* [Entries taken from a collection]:
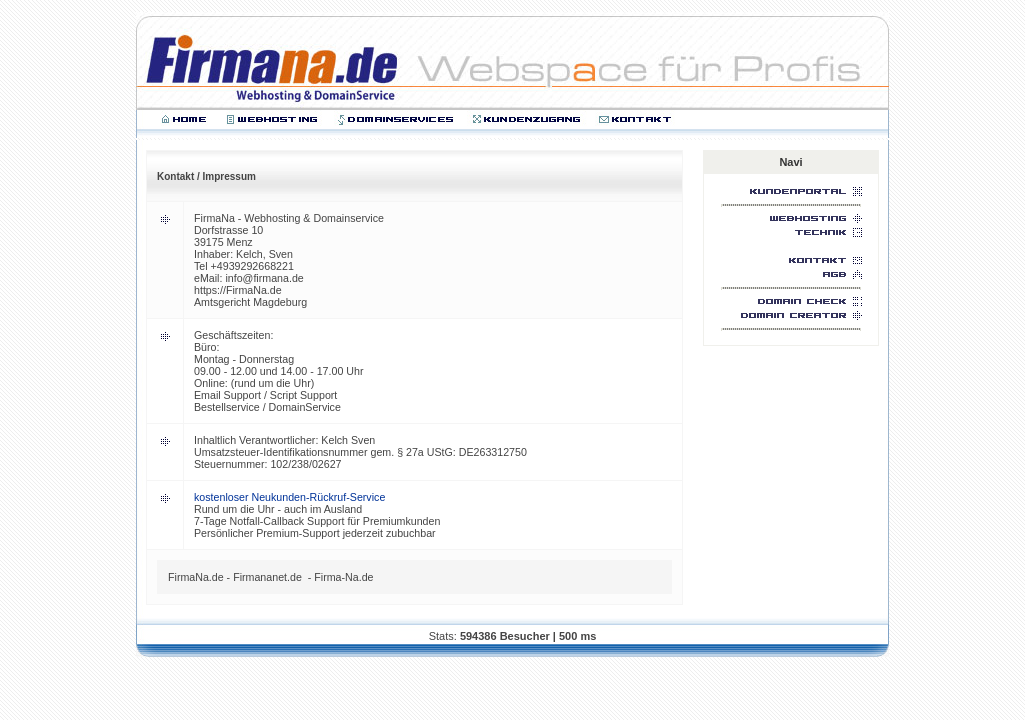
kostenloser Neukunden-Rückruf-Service (289, 497)
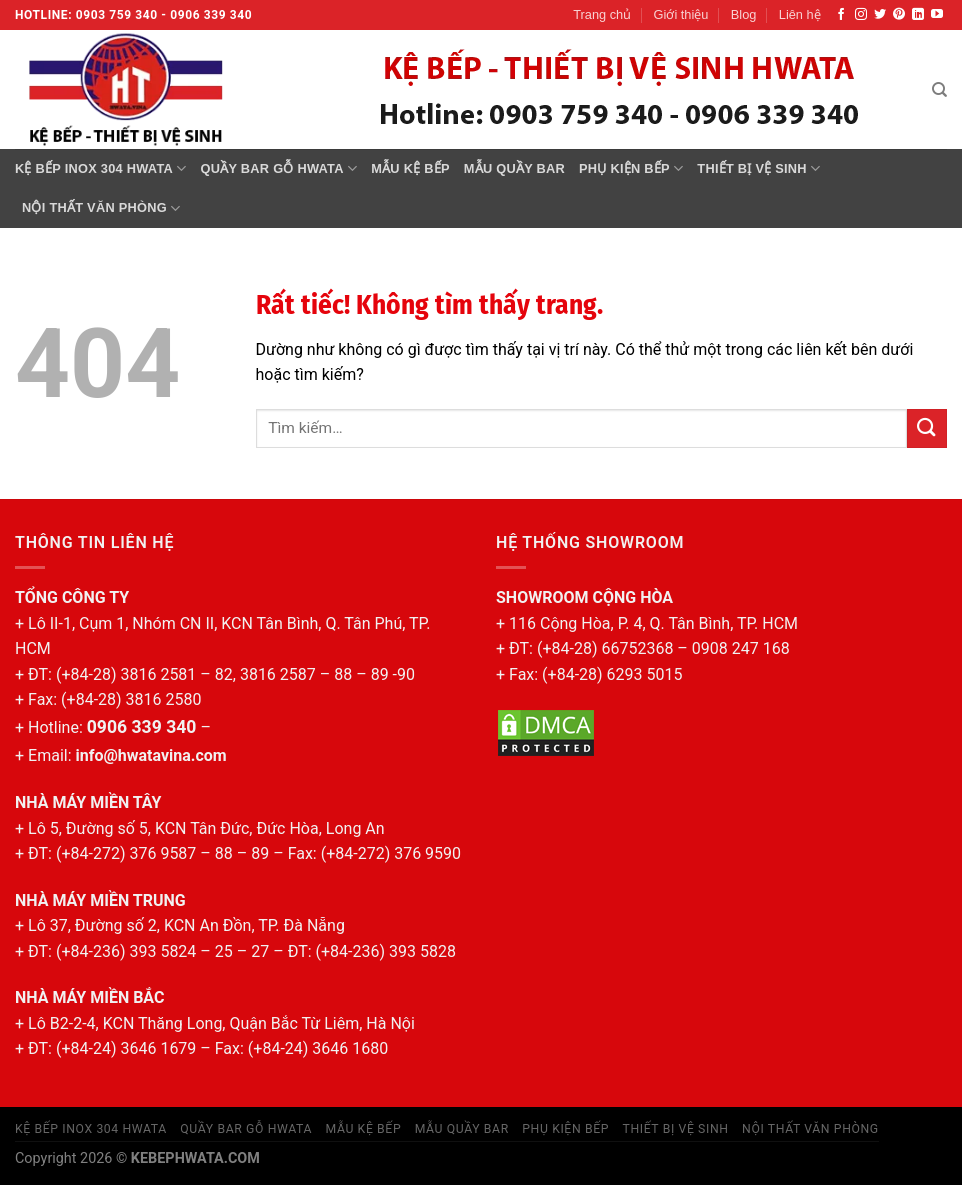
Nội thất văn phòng (101, 208)
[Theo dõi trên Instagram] (861, 15)
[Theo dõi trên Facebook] (841, 15)
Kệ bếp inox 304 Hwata (101, 168)
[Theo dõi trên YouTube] (937, 15)
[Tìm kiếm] (939, 90)
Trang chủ (602, 14)
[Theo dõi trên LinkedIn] (918, 15)
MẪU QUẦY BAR (514, 168)
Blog (744, 14)
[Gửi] (927, 428)
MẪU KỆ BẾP (410, 168)
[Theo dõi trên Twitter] (880, 15)
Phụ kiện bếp (631, 168)
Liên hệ (800, 14)
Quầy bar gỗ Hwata (279, 168)
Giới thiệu (681, 14)
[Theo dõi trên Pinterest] (899, 15)
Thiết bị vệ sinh (758, 168)
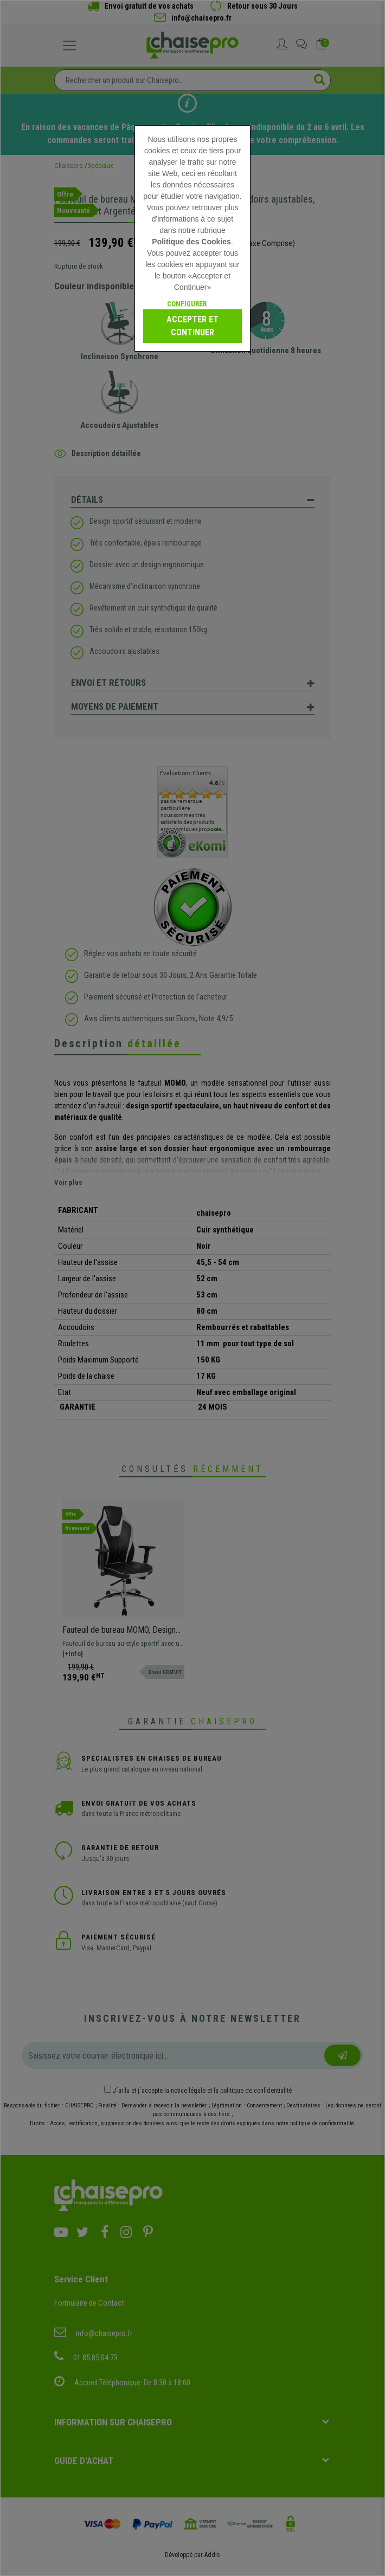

* [EXERCISE INSTRUCTIONS]: Copy out the items word for word, starting at the line that contains "[Theo dõi trên Twitter] (880, 15)" and ending at the last line of the items. Leave the pictures out of your answer.

* [RESPONSE FOR THIS EXERCISE]:
[Theo dõi trên Twitter] (880, 15)
Phụ kiện bếp (631, 168)
Liên hệ (800, 14)
Quầy bar gỗ Hwata (279, 168)
Giới thiệu (681, 14)
[Theo dõi trên Pinterest] (899, 15)
Thiết bị vệ sinh (758, 168)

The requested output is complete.